PROVIDED DATA:
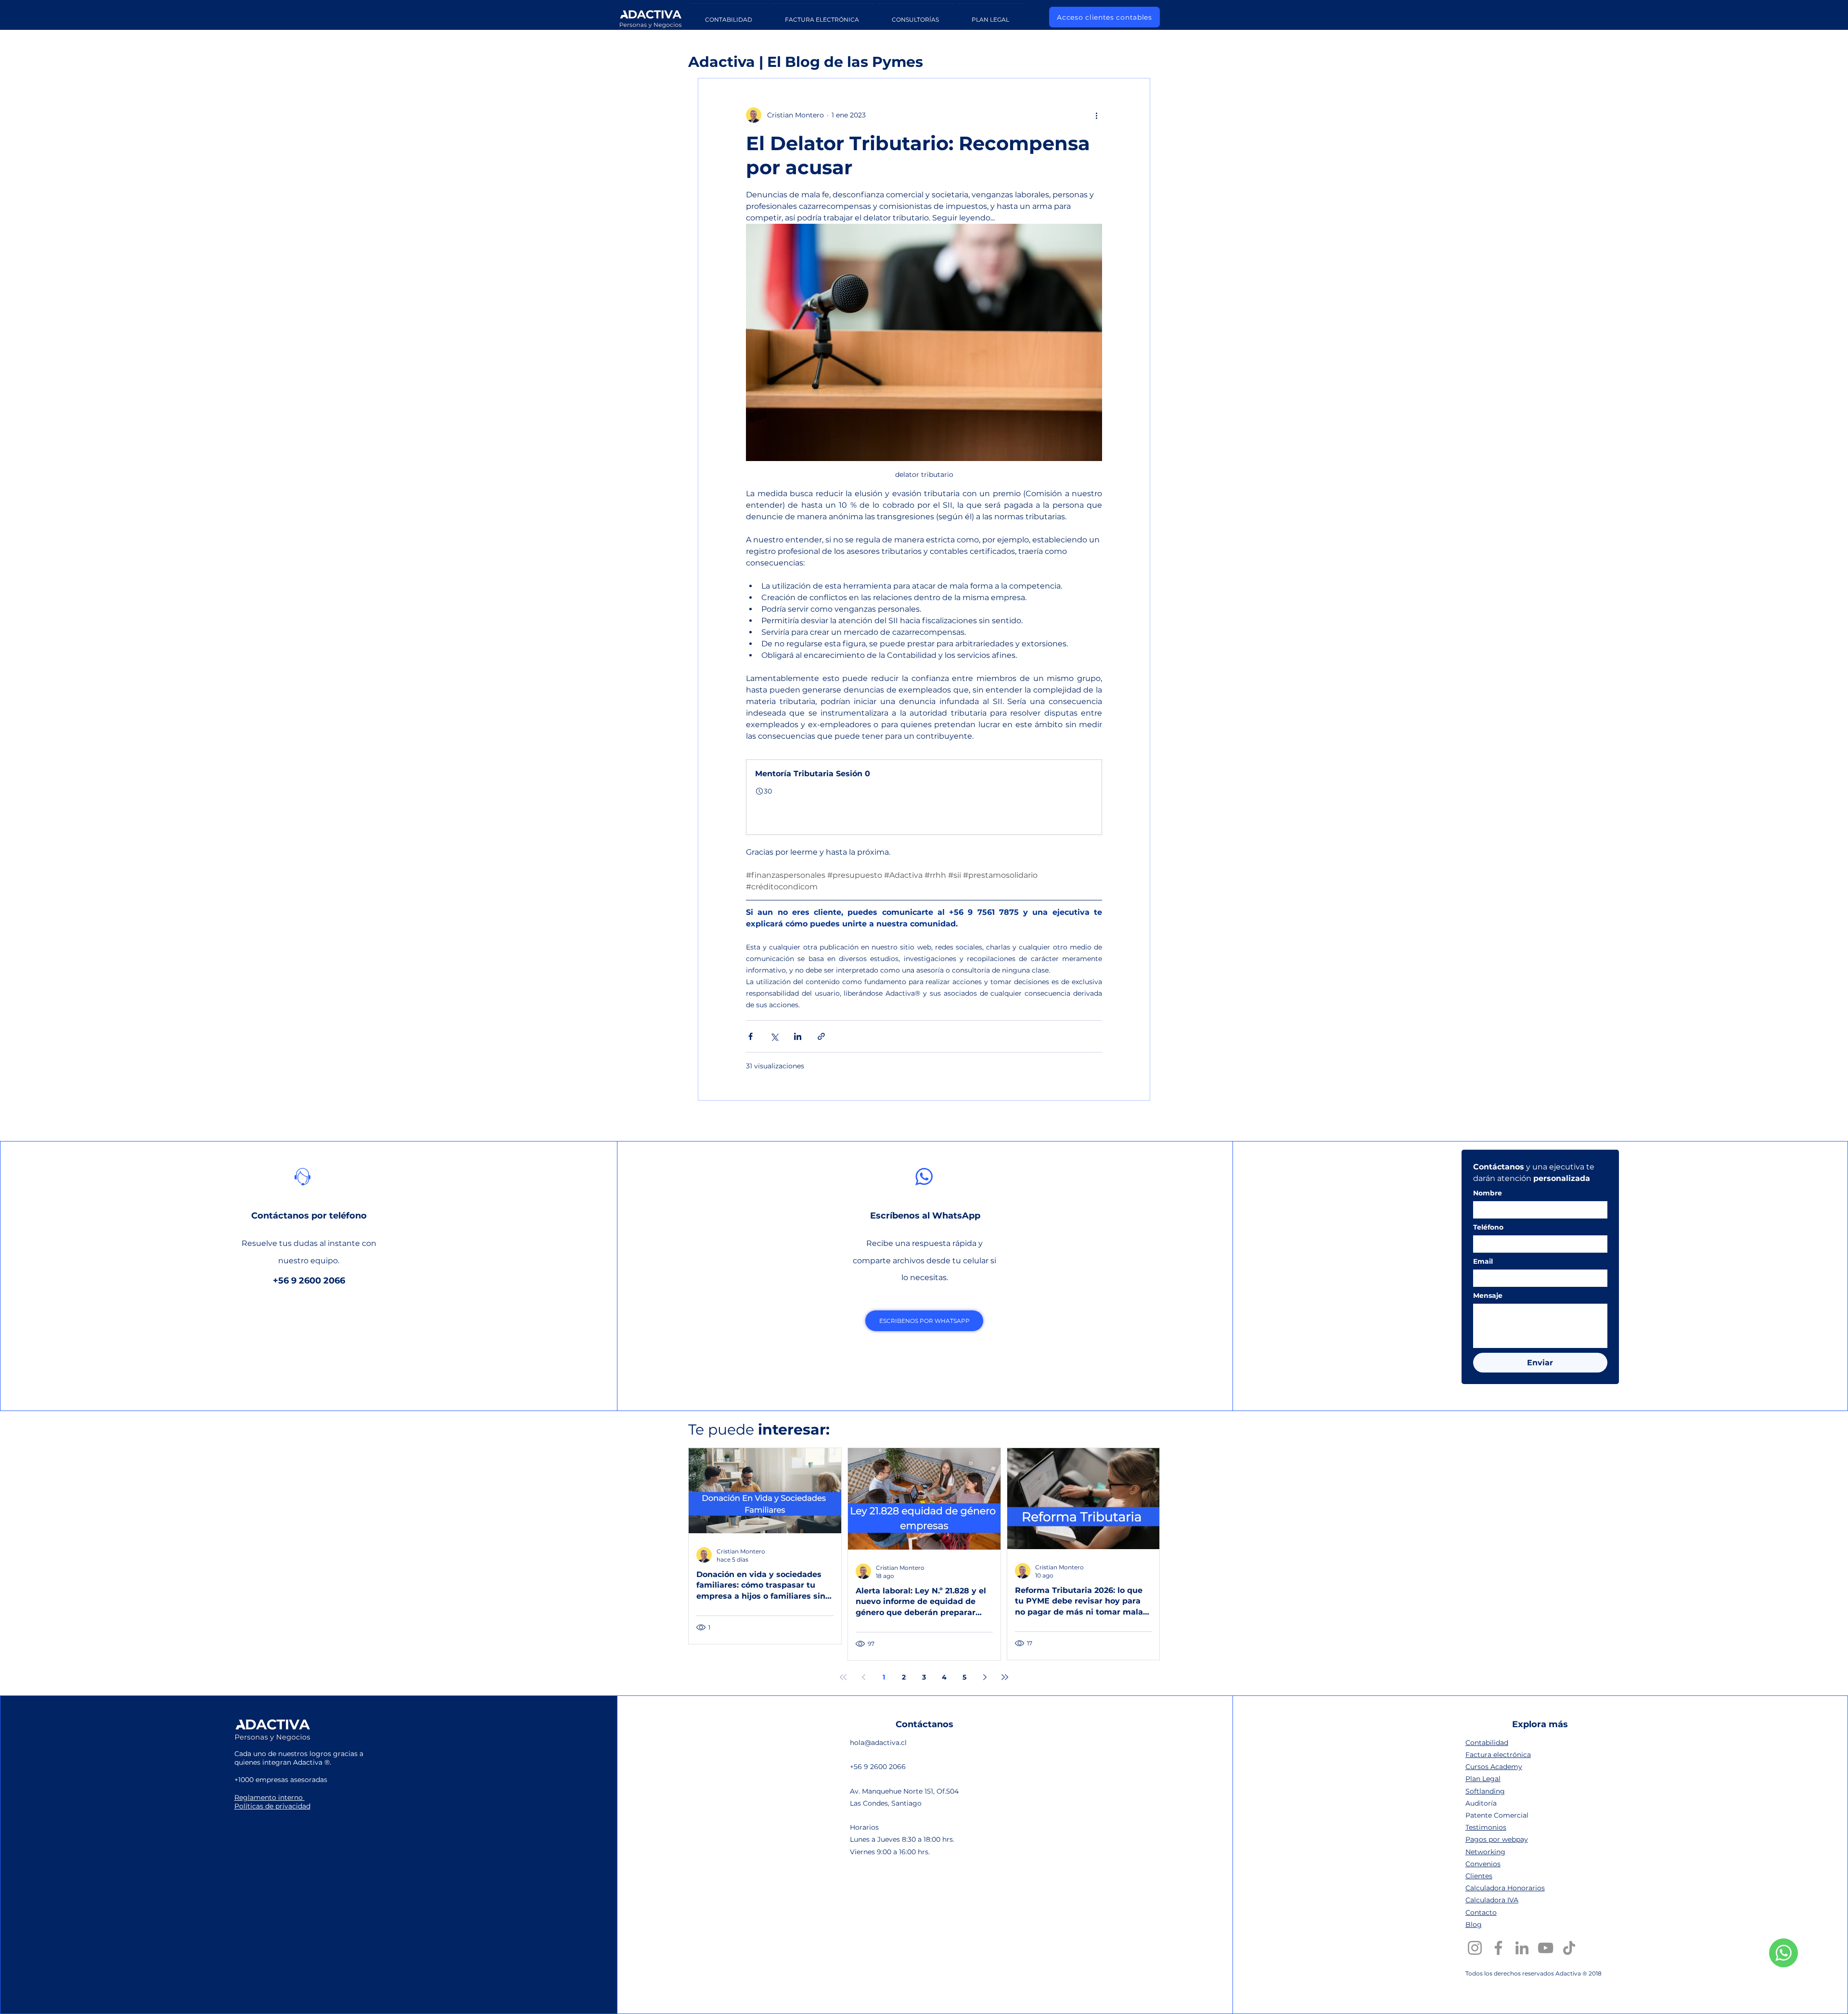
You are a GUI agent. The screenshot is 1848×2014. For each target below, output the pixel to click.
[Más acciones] (1096, 115)
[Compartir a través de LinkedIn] (797, 1036)
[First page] (843, 1677)
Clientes (1478, 1876)
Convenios (1483, 1864)
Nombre (1487, 1193)
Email (1483, 1261)
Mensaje (1487, 1296)
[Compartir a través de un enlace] (821, 1036)
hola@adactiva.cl (878, 1742)
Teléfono (1488, 1227)
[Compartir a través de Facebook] (750, 1036)
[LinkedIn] (1522, 1947)
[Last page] (1005, 1677)
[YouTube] (1545, 1947)
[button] (924, 796)
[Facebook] (1498, 1947)
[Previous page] (863, 1677)
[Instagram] (1474, 1947)
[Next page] (984, 1677)
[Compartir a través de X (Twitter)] (774, 1036)
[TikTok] (1569, 1947)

WHAT THE TASK REQUIRES: Write out the lines from the one containing "[Instagram] (1474, 1947)" through the last line of the records above. Include both of those lines and nothing else.

SOLUTION:
[Instagram] (1474, 1947)
[Next page] (984, 1677)
[Compartir a través de X (Twitter)] (774, 1036)
[TikTok] (1569, 1947)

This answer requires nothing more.